WHAT NEEDS TO BE DONE:
Pull each line with the string "Надіслати" from the entries.

━━━━

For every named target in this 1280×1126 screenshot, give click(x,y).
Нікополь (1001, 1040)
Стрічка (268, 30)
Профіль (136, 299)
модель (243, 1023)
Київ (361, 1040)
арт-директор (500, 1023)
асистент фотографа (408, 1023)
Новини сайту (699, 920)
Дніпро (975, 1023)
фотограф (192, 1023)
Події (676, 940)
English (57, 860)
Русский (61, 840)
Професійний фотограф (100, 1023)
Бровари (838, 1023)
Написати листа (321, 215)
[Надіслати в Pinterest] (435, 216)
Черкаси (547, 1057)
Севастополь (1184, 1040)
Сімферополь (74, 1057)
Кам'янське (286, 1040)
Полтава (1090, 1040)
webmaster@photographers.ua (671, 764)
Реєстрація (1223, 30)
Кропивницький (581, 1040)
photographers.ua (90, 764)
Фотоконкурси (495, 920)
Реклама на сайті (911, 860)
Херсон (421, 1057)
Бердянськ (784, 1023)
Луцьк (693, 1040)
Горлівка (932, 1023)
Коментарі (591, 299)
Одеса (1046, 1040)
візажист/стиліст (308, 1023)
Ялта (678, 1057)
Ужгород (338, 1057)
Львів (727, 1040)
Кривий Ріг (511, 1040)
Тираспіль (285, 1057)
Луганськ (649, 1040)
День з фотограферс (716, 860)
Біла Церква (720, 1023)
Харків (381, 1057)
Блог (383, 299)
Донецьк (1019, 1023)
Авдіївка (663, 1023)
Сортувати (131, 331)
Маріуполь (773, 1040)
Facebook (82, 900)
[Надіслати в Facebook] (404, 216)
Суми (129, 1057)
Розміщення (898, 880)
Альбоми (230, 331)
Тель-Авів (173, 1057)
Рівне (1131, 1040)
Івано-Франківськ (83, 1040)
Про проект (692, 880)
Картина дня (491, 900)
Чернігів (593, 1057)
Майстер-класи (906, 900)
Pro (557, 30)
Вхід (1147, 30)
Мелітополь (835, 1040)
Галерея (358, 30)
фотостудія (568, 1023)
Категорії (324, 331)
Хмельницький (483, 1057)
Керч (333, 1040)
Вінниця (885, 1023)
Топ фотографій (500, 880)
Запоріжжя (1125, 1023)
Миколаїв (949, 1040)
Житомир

━━━━

TASK ANSWER:
[Надіслати в Pinterest] (435, 216)
[Надіслати в Facebook] (404, 216)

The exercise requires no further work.